Esa tarde me quedé en el tejabán, completamente empapado y entumecido por el último aire invernal; y es que realmente no podía dejarla sola, tiritaba como yo, mas ella estaba seca. Esperé y la estrellada noche cayó. Abajo, el riachuelo que dejó la lluvia arrastraba consigo barquitos de papel. Las calles duplicaban las luces de los faroles. Entonces se asomó por la cortina. Vuela, dijo, y apagó la luz. Entré a un huequito y dormí.
Niña, despierta, el día tiene un susurro a primavera, le dije al amanecer, y desde ese momento olvidé o mejor dicho suprimí mi instinto: volar o morir ha sido la premisa de cualquier ave, y yo no volé. Así, en este tiempo, noté que ha escrito ya bastantes cartas, todas con tinta entrecortada por lágrimas. Él siempre vuelve y rompe el sobre. Enfurecido y triste al verla llorar, a veces toco la ventana como carpintero buscando bichos entre las ranuras de la pared, esperando a que abra un poco las cortinas. Pajarito, viniste, dice, y yo siento que ya no podré irme, que su soledad me ha aprisionado con ella. En meses he visto decenas de mis plumas caer, las nuevas no conocen la frescura del viento en estas alas tiesas y envejecidas.
Ayer, extrañamente, la encontré en la azotea observando el baile de las aves migrantes. Entonces me miró en la viga y se acercó un poco por miedo a que me fuera. ¿Por qué te asustas, pobre avecilla de alas rotas?, lleva tu nido ya lejos. Suspiré y le canté. Detenidamente, se encontró en el universo de mis pupilas como si fueran las del búho ciego que tiene una galaxia en los ojos. Confusa, auguró algo, pareciera como si el ojo de Dios le mostrara lo que sucedió y el suceder.
Las hormigas suben una a una la pared y una a una entran a mi pico mientras la miro completa, completamente por los amplios ventanales de la casa, y en su rostro veo hoy una mueca tenue de felicidad. Baja las escaleras saltando escalón por escalón, como jugando avioncito con el fantasma de la casa sola. Enciende la cafetera y, sin cuchara, acerca la taza y sirve. Un sorbo y sube de nuevo al cuarto. La ropa cae al piso y se baña. Se toca, salen flores de entre sus piernas. Se perfuma y pinta las uñas de un rojo escarlata. Una floja playera negra cubre la silueta y se moja con el cabello aún húmedo. Hoy hay una sola almohada en la cama azulada, tendida, ordenada y limpia.
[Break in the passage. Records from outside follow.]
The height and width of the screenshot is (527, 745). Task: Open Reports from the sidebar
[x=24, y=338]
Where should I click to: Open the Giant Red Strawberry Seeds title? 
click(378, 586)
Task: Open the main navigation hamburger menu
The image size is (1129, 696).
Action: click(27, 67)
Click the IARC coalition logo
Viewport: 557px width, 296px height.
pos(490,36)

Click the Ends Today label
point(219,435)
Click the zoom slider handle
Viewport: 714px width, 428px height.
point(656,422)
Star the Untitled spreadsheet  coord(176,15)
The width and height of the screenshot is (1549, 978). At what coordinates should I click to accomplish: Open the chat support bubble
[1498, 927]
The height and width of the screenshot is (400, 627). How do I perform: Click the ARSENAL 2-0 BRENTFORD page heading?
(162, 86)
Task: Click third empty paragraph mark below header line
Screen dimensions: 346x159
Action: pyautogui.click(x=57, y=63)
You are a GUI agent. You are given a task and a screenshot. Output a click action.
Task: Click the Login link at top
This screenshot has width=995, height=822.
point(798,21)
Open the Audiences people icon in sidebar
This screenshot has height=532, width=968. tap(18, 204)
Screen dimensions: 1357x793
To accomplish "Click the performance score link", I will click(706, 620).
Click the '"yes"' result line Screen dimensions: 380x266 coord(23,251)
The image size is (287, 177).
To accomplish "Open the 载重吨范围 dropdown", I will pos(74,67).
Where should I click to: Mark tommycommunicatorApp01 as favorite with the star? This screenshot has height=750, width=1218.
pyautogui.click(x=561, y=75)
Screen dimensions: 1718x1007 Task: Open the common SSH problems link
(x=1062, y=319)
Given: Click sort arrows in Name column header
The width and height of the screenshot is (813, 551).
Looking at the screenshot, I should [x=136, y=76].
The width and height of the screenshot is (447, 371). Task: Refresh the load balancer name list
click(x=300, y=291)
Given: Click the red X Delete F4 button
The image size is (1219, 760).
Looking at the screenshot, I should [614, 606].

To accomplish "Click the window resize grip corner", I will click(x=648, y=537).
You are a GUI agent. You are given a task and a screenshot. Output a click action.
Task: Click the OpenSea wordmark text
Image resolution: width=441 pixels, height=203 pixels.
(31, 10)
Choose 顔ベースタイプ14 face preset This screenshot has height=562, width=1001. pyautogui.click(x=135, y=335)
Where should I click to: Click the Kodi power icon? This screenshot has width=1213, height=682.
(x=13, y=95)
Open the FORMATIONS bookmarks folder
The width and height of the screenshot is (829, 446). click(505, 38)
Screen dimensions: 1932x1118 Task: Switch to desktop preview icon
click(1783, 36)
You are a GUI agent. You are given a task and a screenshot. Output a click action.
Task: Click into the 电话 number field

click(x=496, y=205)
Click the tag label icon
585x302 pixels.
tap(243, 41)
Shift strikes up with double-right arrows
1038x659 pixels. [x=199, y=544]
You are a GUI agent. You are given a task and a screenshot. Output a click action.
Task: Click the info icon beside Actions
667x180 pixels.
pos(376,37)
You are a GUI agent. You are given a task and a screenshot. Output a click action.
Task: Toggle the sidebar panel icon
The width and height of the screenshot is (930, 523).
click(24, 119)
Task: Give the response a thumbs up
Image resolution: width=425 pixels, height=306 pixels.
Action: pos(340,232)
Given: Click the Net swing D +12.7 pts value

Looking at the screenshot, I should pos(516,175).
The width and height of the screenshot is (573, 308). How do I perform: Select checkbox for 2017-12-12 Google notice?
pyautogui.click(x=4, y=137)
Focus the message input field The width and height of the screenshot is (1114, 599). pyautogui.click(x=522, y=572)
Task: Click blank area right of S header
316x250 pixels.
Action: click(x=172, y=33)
Se ha enfriado, dice. Es tan suyo el gesto heredado por su abuelo de dejar tazas de café frío por cada rincón de la casa. En la mesita de la habitación escribe otra carta, nada larga, pocas letras. Esta vez la guarda en un cofrecito de madera. Se acerca y me mira. Deja un poco de migas de pan en el filo del alféizar y sonríe.
Ojitos de pájaro, ya puedes volar, le digo, y abro mis alas.